Your task: Reproduce the records below exactly; the images should not appear.

Supplied data:
★ ★ ★ ★ ★

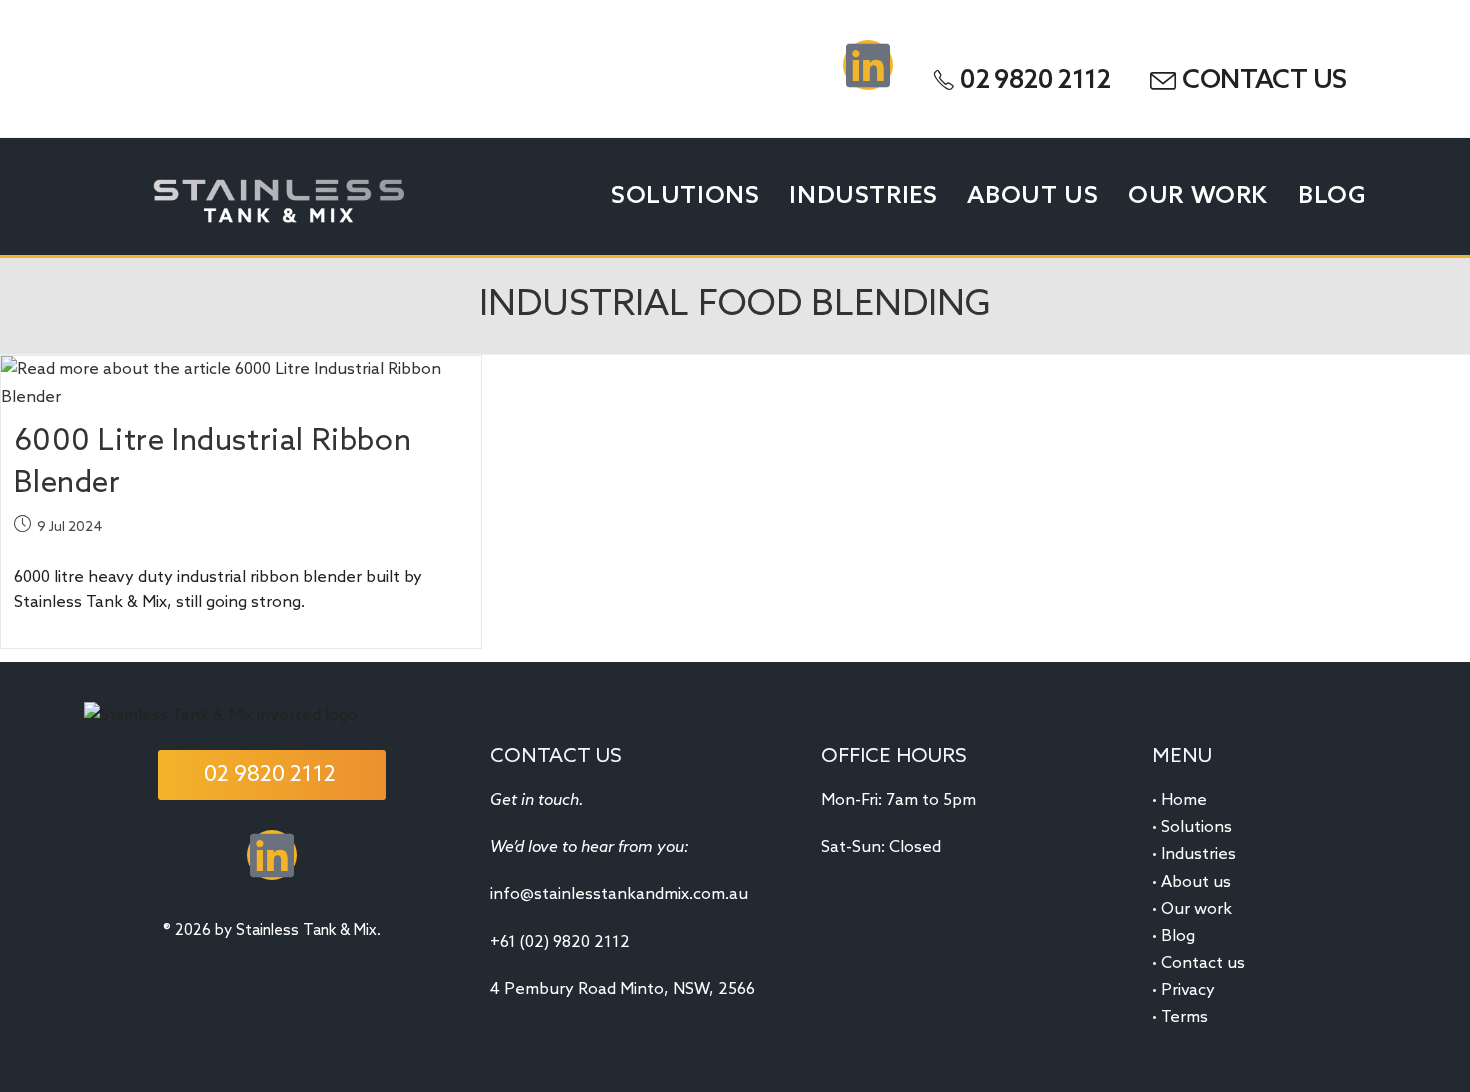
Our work (1196, 909)
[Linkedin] (868, 65)
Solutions (1196, 827)
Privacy (1188, 990)
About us (1196, 882)
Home (1184, 800)
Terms (1184, 1017)
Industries (1198, 854)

★ ★ ★ ★ ★

Result of the task:
Our work (1196, 909)
[Linkedin] (868, 65)
Solutions (1196, 827)
Privacy (1188, 990)
About us (1196, 882)
Home (1184, 800)
Terms (1184, 1017)
Industries (1198, 854)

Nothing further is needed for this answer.